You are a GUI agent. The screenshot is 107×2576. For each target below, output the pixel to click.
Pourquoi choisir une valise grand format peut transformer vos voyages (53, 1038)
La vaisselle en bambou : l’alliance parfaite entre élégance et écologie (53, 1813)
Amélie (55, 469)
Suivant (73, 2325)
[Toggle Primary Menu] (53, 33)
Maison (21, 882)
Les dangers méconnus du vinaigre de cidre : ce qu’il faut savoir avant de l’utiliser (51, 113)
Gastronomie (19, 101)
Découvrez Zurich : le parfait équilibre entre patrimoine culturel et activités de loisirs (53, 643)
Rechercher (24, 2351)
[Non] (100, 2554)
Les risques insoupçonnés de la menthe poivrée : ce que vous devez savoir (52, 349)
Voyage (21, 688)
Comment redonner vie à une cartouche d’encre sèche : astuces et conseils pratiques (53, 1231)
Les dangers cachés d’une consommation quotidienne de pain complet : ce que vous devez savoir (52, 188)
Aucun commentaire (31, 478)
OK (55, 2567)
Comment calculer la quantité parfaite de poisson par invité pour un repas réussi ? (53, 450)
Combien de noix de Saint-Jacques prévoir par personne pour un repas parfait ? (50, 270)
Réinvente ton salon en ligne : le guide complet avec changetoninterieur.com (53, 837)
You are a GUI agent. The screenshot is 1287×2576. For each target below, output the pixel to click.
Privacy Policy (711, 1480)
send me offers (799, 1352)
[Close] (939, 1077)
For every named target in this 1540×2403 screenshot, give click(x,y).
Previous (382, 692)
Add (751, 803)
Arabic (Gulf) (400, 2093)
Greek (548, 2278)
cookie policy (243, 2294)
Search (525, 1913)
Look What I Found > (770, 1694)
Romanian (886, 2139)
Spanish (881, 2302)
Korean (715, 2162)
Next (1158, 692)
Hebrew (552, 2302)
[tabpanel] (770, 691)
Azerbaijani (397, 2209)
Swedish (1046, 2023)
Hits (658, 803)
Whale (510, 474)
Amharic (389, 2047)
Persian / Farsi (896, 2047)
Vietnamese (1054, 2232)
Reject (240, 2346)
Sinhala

What you will do: Reproduce exactly the lines of the records above from the one with "Privacy Policy (711, 1480)" to the one with "Search (525, 1913)", both included, and leave out everything else.

Result:
Privacy Policy (711, 1480)
send me offers (799, 1352)
[Close] (939, 1077)
For every named target in this 1540×2403 screenshot, give click(x,y).
Previous (382, 692)
Add (751, 803)
Arabic (Gulf) (400, 2093)
Greek (548, 2278)
cookie policy (243, 2294)
Search (525, 1913)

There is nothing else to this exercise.